I see that some of the commenters on my libertarian piece invoke the old “horrors of the DMV” line to claim that government never works. What’s remarkable about this line is that it reflects a fantasy — in this case, a negative fantasy — more than the reality. I’m sure that there are terrible DMV offices where people have miserable experiences, but that’s by no means universal or even normal. These days you can usually make appointments online; and even when you don’t, how bad is the experience?Better than it used to be, after years of ridicule by television comics (and libertarian economists) shamed them into straightening up and flying right. Not to mention Mitch Daniels hand on the tiller in Indiana--Hoosiers used to go to the DMV with a sack lunch and a copy of War and Peace and hope to hear their names called before they finished both.

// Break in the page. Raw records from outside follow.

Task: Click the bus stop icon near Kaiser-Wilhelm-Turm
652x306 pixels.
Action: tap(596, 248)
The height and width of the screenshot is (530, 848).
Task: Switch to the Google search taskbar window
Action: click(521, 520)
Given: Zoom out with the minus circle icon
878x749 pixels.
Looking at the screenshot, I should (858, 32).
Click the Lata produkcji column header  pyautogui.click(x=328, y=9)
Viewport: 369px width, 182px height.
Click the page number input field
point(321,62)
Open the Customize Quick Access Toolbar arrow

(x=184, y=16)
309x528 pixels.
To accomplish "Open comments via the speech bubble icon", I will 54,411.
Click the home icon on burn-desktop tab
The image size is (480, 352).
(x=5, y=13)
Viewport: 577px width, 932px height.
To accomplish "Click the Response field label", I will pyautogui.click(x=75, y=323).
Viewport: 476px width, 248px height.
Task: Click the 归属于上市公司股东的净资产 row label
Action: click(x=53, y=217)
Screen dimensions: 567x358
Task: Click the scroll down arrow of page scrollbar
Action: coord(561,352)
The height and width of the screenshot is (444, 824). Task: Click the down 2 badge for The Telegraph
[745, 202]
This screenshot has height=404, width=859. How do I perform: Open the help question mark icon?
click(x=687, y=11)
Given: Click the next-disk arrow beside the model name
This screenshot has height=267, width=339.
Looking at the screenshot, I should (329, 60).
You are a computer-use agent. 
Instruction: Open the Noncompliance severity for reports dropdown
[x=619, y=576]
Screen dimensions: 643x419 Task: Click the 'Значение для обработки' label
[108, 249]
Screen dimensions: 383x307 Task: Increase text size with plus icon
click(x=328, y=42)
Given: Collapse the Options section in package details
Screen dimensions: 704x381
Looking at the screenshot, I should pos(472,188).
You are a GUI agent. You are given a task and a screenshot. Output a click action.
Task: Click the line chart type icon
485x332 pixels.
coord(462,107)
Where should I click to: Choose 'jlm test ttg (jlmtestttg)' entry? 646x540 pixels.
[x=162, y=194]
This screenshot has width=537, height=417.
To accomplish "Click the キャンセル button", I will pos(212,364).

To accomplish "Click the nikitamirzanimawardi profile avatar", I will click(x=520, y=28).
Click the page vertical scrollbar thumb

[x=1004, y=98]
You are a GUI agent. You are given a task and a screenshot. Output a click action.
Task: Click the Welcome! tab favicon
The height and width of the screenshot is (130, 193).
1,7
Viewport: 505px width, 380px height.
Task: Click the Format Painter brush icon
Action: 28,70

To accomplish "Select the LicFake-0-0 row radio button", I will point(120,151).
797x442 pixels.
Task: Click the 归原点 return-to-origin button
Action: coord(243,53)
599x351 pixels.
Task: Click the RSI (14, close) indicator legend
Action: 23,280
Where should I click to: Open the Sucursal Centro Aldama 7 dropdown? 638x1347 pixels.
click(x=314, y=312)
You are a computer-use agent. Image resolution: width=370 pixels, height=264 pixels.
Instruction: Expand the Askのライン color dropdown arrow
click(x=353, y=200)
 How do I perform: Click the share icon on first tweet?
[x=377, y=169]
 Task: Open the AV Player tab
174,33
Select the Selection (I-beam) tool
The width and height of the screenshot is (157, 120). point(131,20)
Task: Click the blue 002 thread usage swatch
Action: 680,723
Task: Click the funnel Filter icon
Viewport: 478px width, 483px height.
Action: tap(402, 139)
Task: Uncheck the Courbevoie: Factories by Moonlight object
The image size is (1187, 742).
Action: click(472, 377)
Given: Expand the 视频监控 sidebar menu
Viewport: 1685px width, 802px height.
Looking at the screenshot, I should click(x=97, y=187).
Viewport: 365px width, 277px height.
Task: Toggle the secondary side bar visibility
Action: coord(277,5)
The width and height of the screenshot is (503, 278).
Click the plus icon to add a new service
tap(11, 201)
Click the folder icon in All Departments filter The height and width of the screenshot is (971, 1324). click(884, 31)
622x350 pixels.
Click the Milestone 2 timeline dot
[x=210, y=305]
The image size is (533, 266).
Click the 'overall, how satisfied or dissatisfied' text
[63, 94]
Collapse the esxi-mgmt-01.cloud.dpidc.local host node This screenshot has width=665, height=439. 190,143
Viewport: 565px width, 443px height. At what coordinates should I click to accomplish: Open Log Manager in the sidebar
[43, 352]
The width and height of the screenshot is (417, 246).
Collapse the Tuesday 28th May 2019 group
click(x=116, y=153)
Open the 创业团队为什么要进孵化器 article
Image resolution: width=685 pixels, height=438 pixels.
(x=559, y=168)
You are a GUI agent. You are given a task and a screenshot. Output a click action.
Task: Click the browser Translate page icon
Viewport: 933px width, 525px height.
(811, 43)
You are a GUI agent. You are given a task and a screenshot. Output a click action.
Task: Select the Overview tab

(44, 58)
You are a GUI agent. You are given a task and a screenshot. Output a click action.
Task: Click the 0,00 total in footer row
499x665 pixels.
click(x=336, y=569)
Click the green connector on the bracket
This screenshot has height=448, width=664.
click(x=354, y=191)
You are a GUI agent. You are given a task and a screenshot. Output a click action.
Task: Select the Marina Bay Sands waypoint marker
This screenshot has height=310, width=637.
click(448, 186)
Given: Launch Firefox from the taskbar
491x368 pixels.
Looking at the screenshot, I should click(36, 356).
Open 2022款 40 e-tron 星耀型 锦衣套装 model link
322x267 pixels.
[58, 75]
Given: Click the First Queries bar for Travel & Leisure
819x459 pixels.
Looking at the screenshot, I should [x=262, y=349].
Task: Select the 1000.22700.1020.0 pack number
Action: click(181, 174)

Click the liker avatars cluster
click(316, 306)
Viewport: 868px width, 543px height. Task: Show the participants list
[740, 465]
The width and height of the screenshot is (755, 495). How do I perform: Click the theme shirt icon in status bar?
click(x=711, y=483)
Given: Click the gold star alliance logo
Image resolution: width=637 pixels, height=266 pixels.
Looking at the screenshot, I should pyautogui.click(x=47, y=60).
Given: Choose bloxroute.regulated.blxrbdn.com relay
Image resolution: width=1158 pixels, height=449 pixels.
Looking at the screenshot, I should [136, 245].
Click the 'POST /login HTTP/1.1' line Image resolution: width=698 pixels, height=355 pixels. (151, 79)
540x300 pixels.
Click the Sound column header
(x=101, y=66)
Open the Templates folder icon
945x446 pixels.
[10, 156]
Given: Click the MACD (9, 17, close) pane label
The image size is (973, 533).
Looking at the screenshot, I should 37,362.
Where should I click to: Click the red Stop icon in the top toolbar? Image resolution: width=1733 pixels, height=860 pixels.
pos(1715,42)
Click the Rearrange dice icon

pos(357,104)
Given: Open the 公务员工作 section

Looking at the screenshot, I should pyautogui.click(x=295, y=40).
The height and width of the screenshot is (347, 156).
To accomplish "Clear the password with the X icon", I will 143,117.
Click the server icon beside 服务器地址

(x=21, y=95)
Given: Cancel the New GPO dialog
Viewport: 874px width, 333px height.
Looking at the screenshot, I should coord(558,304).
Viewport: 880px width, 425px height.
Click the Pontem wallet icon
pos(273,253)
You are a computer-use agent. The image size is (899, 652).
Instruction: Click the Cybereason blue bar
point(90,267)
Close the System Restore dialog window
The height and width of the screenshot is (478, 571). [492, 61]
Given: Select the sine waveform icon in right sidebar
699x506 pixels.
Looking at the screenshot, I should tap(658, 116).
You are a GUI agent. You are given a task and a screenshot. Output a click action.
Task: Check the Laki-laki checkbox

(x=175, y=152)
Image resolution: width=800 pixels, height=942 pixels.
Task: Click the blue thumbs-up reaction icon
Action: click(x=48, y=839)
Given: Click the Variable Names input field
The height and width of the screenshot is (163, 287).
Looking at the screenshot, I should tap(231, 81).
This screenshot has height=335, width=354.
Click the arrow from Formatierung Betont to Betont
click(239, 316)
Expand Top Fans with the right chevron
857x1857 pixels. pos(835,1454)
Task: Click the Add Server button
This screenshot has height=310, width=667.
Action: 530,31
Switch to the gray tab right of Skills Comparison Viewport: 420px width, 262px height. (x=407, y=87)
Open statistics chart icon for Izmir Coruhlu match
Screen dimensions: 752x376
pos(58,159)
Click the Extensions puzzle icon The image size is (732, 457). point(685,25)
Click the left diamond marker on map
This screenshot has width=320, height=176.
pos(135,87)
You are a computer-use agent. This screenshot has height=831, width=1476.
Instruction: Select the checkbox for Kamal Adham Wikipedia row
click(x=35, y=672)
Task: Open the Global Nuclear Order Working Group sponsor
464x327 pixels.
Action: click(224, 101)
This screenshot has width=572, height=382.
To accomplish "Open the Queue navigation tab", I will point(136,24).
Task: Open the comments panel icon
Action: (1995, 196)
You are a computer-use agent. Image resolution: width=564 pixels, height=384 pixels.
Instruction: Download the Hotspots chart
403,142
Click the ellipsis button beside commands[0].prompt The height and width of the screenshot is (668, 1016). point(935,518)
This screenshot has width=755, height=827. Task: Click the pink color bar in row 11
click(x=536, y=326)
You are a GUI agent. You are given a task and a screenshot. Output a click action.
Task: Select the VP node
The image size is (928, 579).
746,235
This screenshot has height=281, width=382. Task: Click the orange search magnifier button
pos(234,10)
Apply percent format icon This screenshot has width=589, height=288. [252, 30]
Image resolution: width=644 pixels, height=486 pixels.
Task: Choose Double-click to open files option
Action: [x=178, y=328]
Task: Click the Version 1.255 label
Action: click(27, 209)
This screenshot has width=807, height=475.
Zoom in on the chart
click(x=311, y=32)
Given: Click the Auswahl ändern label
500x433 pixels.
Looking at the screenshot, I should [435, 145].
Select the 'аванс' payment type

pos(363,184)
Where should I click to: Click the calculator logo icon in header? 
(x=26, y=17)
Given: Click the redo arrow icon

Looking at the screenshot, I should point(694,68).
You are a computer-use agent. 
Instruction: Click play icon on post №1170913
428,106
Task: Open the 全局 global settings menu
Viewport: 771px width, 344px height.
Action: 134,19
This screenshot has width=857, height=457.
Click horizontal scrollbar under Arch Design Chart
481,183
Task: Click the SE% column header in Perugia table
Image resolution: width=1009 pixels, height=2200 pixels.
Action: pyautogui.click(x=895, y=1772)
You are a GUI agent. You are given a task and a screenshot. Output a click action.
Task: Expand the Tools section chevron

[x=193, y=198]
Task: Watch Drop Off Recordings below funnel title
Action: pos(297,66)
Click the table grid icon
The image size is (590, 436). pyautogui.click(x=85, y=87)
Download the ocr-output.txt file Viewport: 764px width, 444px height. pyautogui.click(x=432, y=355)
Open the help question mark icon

But we don't expect Herr Krugman to take notice of the benefits of having a Republican governor any time soon. Nor do we expect to hear him praise private groups who are helping the public avoid dangerous locations--talk about your classic public good--if that would open him to charges of....
"White people create terrible app [SketchFactor] to avoid, um, sketchy areas" was one headline.
"Want to Avoid Black Neighbourhoods? There's an App for That" was another.
The founders [Allison McGuire and Daniel Herrington] did not reply to a request for comment, but on their website sought to refute such claims.
"SketchFactor is a tool for anyone, anywhere, at any time," they wrote.
"We have a reporting mechanism for racial profiling, harassment, low lighting, desolate areas, weird stuff, you name it."
They add that they tested the app with 100 people in various community groups in New York.We'd add that, since black Americans have historically been disproportionately the victims of violent crime, one might see this as a service to minorities. At least better than anything Al Sharpton ever did for them.